Montour was incorporated as a city in 1870.

==Geography==

According to the United States Census Bureau, the city has a total area of 0.46 sqmi, all land.

==Demographics==

===2020 census===
As of the census of 2020, there were 203 people, 94 households, and 67 families residing in the city. The population density was 444.3 inhabitants per square mile (171.6/km^{2}). There were 107 housing units at an average density of 234.2 per square mile (90.4/km^{2}). The racial makeup of the city was 92.6% White, 0.0% Black or African American, 3.0% Native American, 0.5% Asian, 0.0% Pacific Islander, 1.0% from other races and 3.0% from two or more races. Hispanic or Latino persons of any race comprised 2.0% of the population.

Of the 94 households, 22.3% of which had children under the age of 18 living with them, 51.1% were married couples living together, 12.8% were cohabitating couples, 17.0% had a female householder with no spouse or partner present and 19.1% had a male householder with no spouse or partner present. 28.7% of all households were non-families. 22.3% of all households were made up of individuals, 13.8% had someone living alone who was 65 years old or older.

The median age in the city was 50.9 years. 14.8% of the residents were under the age of 20; 4.4% were between the ages of 20 and 24; 20.2% were from 25 and 44; 36.0% were from 45 and 64; and 24.6% were 65 years of age or older. The gender makeup of the city was 50.7% male and 49.3% female.

===2010 census===
As of the census of 2010, there were 249 people, 106 households, and 71 families living in the city. The population density was 541.3 PD/sqmi. There were 116 housing units at an average density of 252.2 /sqmi. The racial makeup of the city was 94.4% White, 4.4% Native American, 0.4% from other races, and 0.8% from two or more races. Hispanic or Latino of any race were 3.2% of the population.

There were 106 households, of which 25.5% had children under the age of 18 living with them, 53.8% were married couples living together, 10.4% had a female householder with no husband present, 2.8% had a male householder with no wife present, and 33.0% were non-families. 28.3% of all households were made up of individuals, and 11.3% had someone living alone who was 65 years of age or older. The average household size was 2.35 and the average family size was 2.86.
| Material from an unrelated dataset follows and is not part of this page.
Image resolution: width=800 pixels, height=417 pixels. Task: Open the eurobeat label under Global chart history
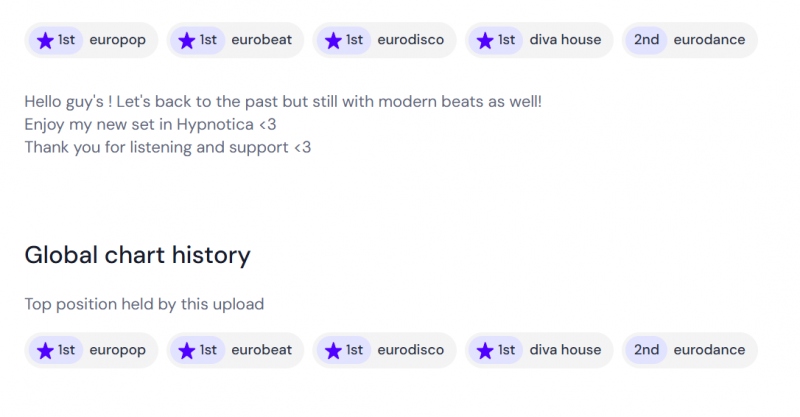261,350
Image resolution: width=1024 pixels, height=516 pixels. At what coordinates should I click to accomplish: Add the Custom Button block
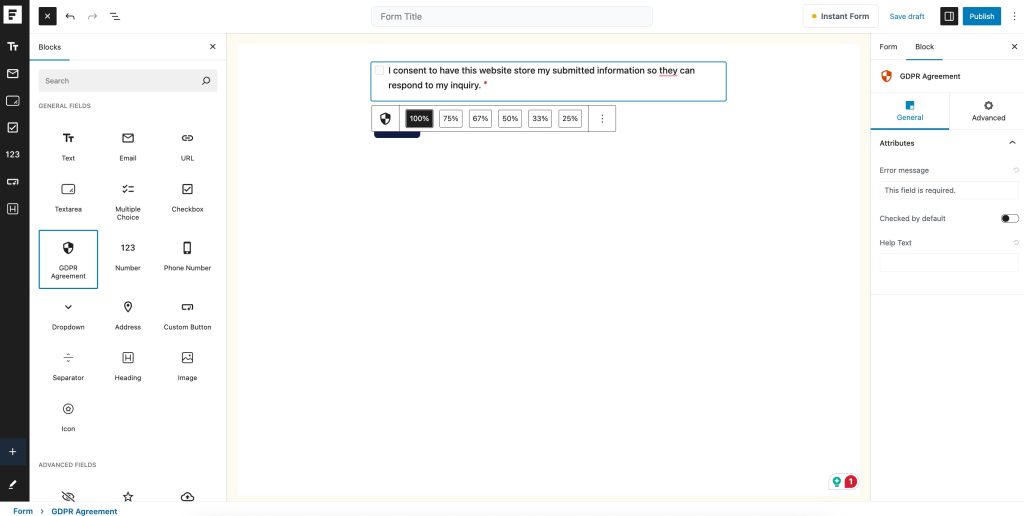[x=187, y=314]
The median age in the city was 45.1 years. 21.3% of residents were under the age of 18; 4.7% were between the ages of 18 and 24; 23.6% were from 25 to 44; 34.8% were from 45 to 64; and 15.3% were 65 years of age or older. The gender makeup of the city was 49.0% male and 51.0% female.

===2000 census===
As of the census of 2000, there were 285 people, 116 households, and 85 families living in the city. The population density was 630.0 PD/sqmi. There were 124 housing units at an average density of 274.1 /sqmi. The racial makeup of the city was 96.49% White, 2.46% Native American, and 1.05% from two or more races. Hispanic or Latino of any race were 0.35% of the population.
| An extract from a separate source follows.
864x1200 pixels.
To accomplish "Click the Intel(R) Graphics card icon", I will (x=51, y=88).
There were 116 households, out of which 30.2% had children under the age of 18 living with them, 62.9% were married couples living together, 8.6% had a female householder with no husband present, and 25.9% were non-families. 19.8% of all households were made up of individuals, and 6.0% had someone living alone who was 65 years of age or older. The average household size was 2.46 and the average family size was 2.80.

24.6% are under the age of 18, 6.7% from 18 to 24, 31.2% from 25 to 44, 24.2% from 45 to 64, and 13.3% who were 65 years of age or older. The median age was 39 years. For every 100 females, there were 109.6 males. For every 100 females age 18 and over, there were 108.7 males.
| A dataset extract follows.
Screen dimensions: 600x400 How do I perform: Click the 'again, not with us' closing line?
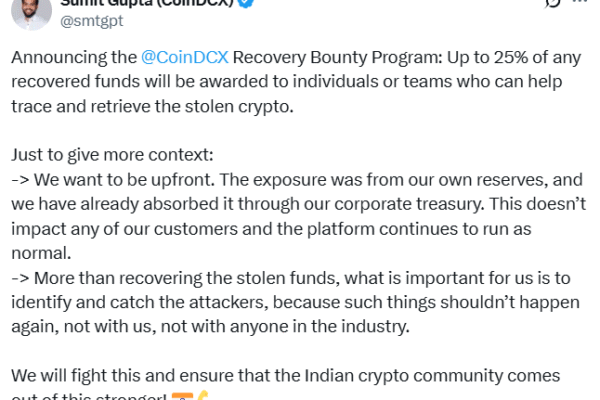[210, 327]
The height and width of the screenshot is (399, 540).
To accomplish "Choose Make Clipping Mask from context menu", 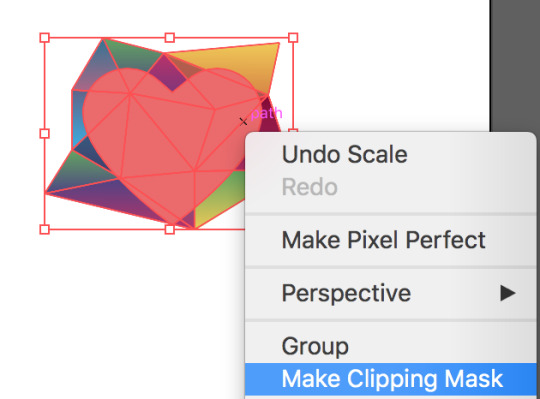I will (391, 379).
The median income for a household in the city was $40,000, and the median income for a family was $43,500. Males had a median income of $34,375 versus $21,979 for females. The per capita income for the city was $16,786. About 2.6% of families and 4.7% of the population were below the poverty line, including 2.0% of those under the age of eighteen and none of those 65 or over.

Montour is home to several mennonite families.

==Education==
Montour is located within the South Tama County Community School District.